The problem: Please output only the lines running from the one that contains "Where should I click to: Click the crown" through the last line of the data below, exactly as they stand, with no pictures.

Start of Data records

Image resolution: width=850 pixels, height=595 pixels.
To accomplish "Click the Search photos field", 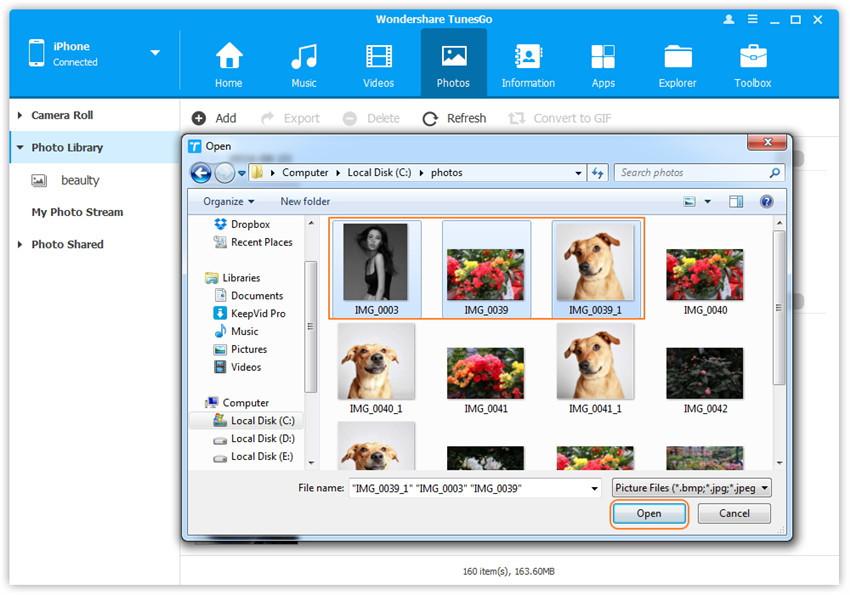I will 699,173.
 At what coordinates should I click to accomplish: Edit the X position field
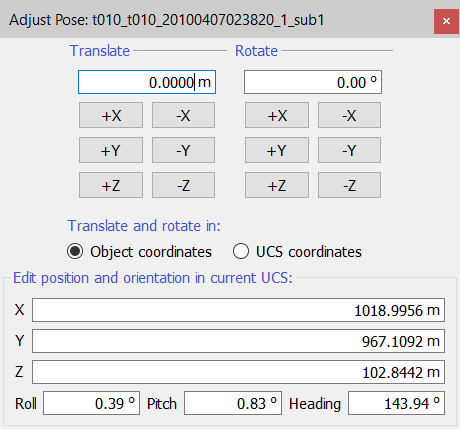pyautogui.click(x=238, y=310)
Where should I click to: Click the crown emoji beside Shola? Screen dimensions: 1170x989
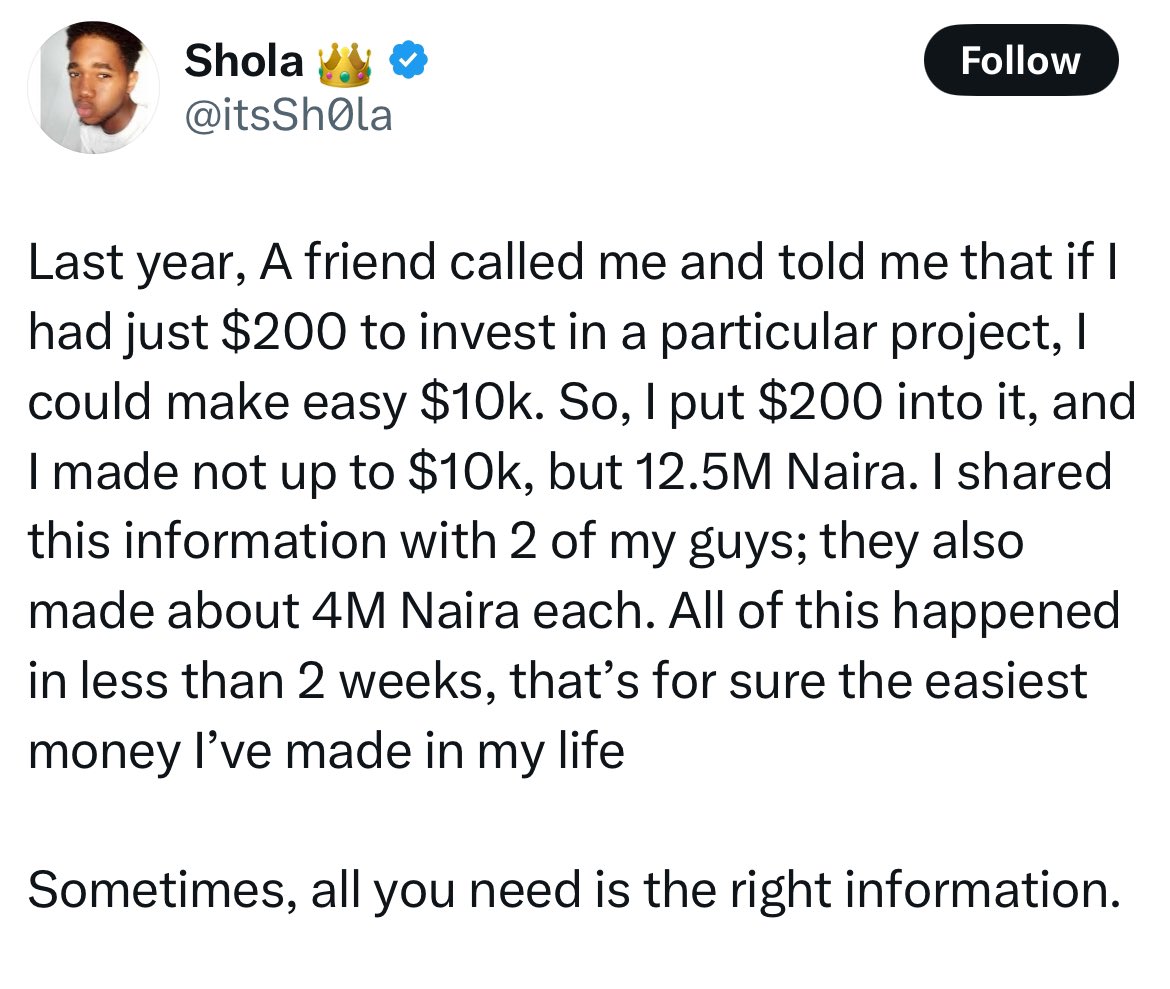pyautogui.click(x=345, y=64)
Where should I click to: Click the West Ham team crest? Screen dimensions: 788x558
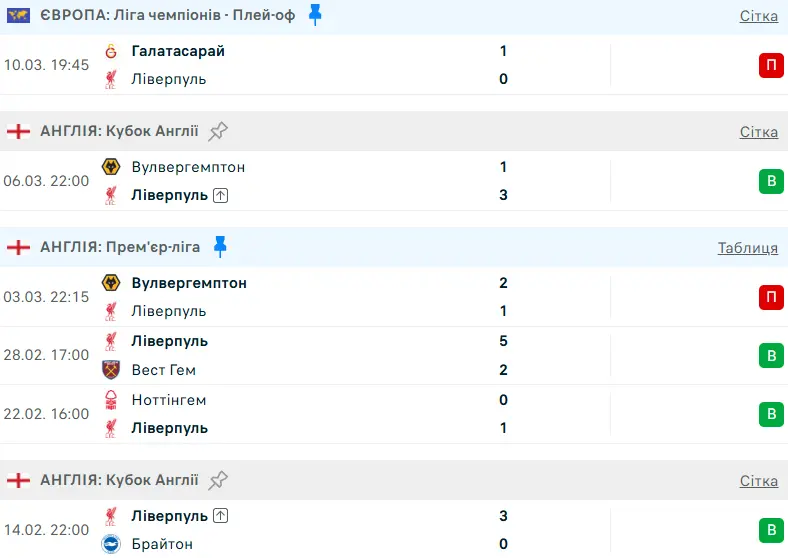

End of Data records

Written solution:
Where should I click to: Click the crown emoji beside Shola? Screen dimensions: 1170x989
pyautogui.click(x=345, y=64)
Where should I click to: Click the West Ham team crest? Screen dimensions: 788x558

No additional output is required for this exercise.